Dataset rows
'''

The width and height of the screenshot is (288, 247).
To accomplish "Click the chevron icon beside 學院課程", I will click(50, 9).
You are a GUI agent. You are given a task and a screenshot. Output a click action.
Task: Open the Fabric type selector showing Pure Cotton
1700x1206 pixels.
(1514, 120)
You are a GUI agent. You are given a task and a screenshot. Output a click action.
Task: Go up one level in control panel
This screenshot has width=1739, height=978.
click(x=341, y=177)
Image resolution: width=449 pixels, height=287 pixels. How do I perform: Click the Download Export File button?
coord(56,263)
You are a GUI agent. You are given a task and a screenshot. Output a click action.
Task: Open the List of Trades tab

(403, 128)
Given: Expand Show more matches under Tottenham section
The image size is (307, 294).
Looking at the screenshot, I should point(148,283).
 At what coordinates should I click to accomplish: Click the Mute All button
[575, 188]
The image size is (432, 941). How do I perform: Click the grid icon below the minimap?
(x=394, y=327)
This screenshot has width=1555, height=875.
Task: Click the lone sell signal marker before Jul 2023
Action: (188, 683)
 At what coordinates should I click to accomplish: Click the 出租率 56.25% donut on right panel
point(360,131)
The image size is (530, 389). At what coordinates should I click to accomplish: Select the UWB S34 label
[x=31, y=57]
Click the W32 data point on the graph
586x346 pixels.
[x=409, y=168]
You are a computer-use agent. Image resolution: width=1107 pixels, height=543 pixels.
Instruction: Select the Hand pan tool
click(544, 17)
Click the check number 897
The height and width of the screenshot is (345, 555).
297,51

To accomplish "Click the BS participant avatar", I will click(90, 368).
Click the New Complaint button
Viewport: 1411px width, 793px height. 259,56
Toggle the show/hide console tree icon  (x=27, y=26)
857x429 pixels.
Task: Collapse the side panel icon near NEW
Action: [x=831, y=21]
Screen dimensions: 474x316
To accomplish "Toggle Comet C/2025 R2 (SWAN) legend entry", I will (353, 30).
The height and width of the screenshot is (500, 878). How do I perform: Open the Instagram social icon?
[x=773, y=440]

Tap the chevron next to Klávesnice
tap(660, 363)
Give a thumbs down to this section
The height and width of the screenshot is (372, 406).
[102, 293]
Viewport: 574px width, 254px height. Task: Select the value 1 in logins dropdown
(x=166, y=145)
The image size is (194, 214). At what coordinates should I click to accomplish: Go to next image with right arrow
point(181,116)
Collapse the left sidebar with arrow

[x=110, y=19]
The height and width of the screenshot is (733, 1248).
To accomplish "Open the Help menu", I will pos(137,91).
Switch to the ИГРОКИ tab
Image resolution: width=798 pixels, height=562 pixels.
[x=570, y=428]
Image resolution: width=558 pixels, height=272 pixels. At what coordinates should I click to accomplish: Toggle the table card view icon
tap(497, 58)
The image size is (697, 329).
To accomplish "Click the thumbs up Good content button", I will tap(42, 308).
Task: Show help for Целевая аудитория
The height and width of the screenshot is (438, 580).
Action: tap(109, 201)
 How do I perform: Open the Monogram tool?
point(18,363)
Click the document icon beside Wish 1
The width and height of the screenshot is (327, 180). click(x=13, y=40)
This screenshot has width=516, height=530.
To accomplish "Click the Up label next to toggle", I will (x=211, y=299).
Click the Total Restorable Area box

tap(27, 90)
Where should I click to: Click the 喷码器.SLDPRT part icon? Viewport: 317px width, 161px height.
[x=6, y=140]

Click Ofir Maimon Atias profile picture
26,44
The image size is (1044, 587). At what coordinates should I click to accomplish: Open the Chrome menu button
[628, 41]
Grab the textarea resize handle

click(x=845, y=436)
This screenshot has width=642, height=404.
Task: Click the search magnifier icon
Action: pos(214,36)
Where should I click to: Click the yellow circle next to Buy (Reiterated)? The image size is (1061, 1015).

'''

# Task goal
Copy out, unchanged, the data from the line containing "The image size is (1044, 587)." through the end of the data, with both of those lines included.

# Task result
The image size is (1044, 587). At what coordinates should I click to accomplish: Open the Chrome menu button
[628, 41]
Grab the textarea resize handle

click(x=845, y=436)
This screenshot has width=642, height=404.
Task: Click the search magnifier icon
Action: pos(214,36)
Where should I click to: Click the yellow circle next to Buy (Reiterated)? The image size is (1061, 1015).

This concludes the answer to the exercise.